= What the exercise asks =
Copy out the part of the Nelson Barclift text starting with "- Barclift in" and going on through "the early 1940s.", word for word.

= Text extract =
──────
- Barclift in a drag role in This Is the Army (musical) (1942)
- Born: Edgar Nelson Barclift September 14, 1917 Hopewell, Virginia, US
- Died: March 11, 1993 (aged 75) Palm Springs, California

= Nelson Barclift =

American choreographer and dancer

Edgar Nelson Barclift (September 14, 1917 – March 11, 1993) was an American choreographer and dancer. As a member of the United States Army's Theatre Section during the Second World War, he was the co-choreographer and principal dancer of Irving Berlin's This Is The Army (1942). He choreographed the musical Around the World (1946). He became the romantic partner of the composer and songwriter Cole Porter in the early 1940s.

==Early life==
Edgar Nelson Barclift was born on September 14, 1917, in Hopewell, Virginia.
──────
= Records shown =
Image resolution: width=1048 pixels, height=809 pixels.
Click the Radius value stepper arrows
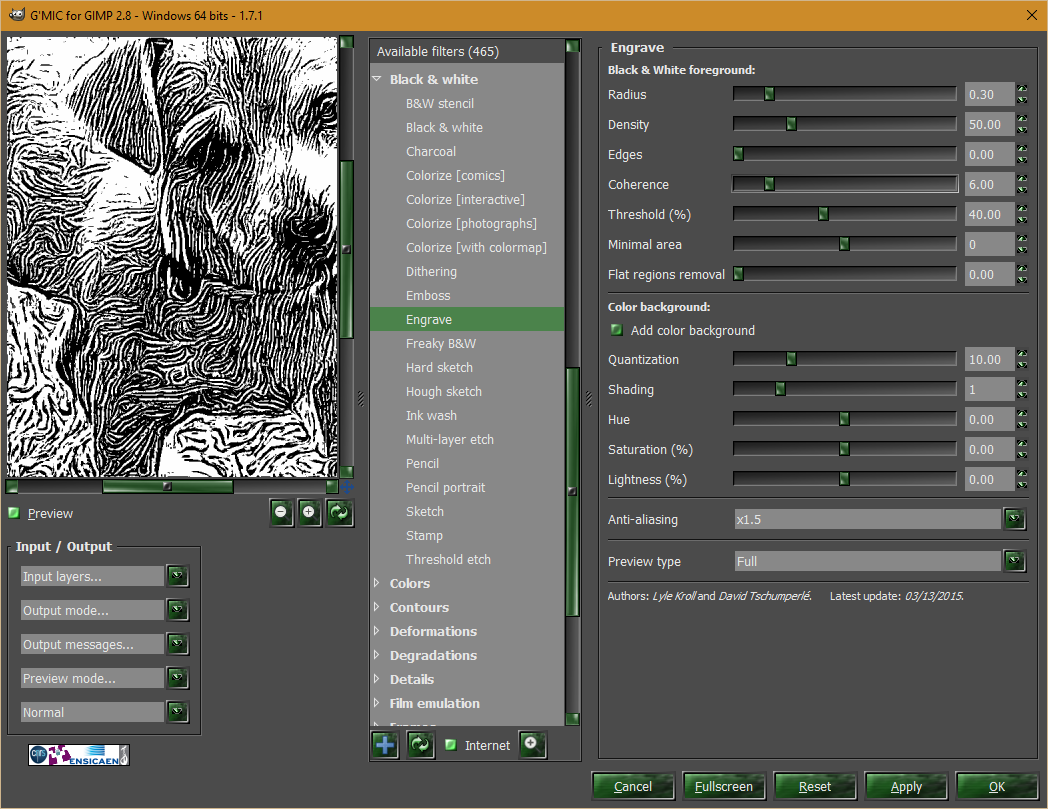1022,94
──────
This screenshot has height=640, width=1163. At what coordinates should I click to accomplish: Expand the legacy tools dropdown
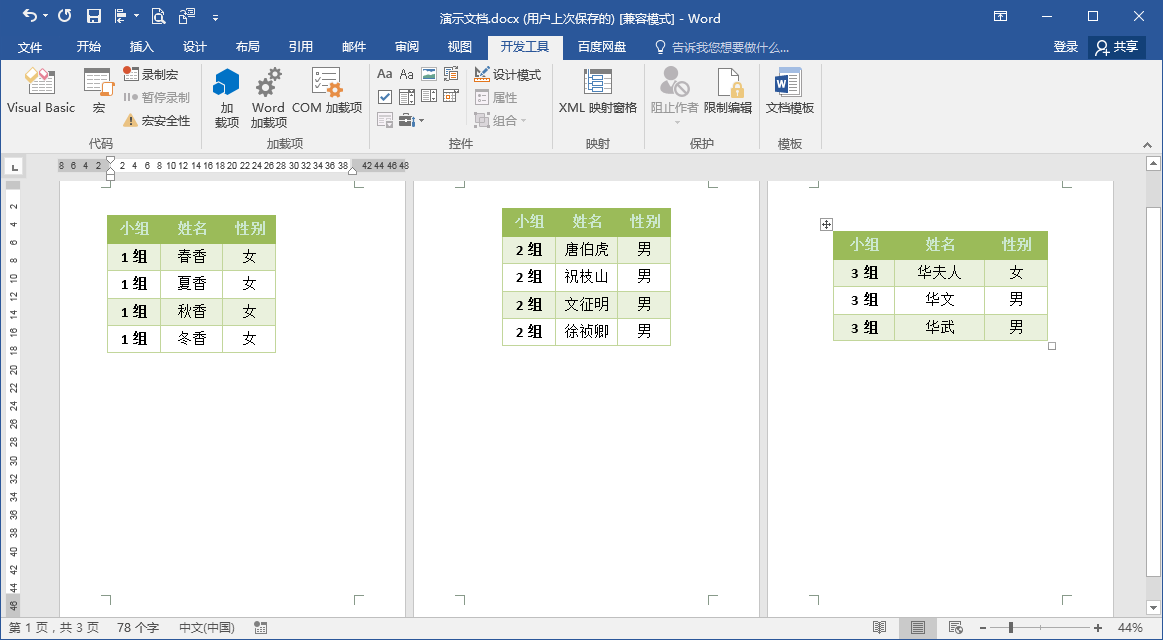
──────
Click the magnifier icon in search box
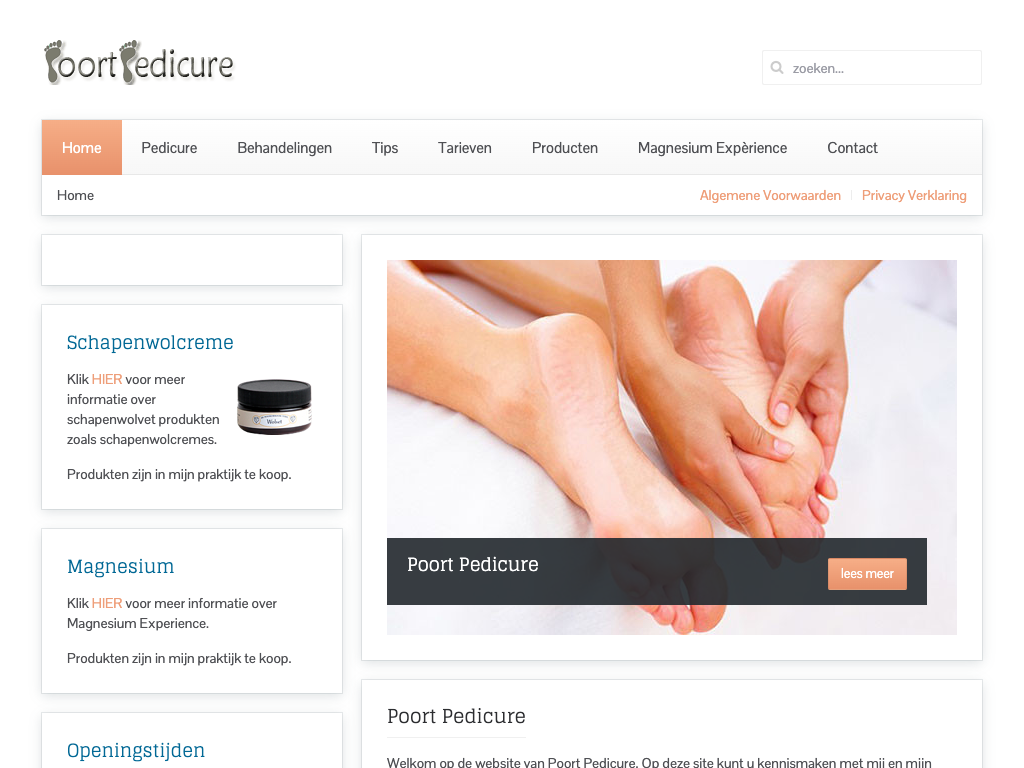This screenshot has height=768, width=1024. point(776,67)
──────
= The reply =
- Barclift in a drag role in This Is the Army (musical) (1942)
- Born: Edgar Nelson Barclift September 14, 1917 Hopewell, Virginia, US
- Died: March 11, 1993 (aged 75) Palm Springs, California

= Nelson Barclift =

American choreographer and dancer

Edgar Nelson Barclift (September 14, 1917 – March 11, 1993) was an American choreographer and dancer. As a member of the United States Army's Theatre Section during the Second World War, he was the co-choreographer and principal dancer of Irving Berlin's This Is The Army (1942). He choreographed the musical Around the World (1946). He became the romantic partner of the composer and songwriter Cole Porter in the early 1940s.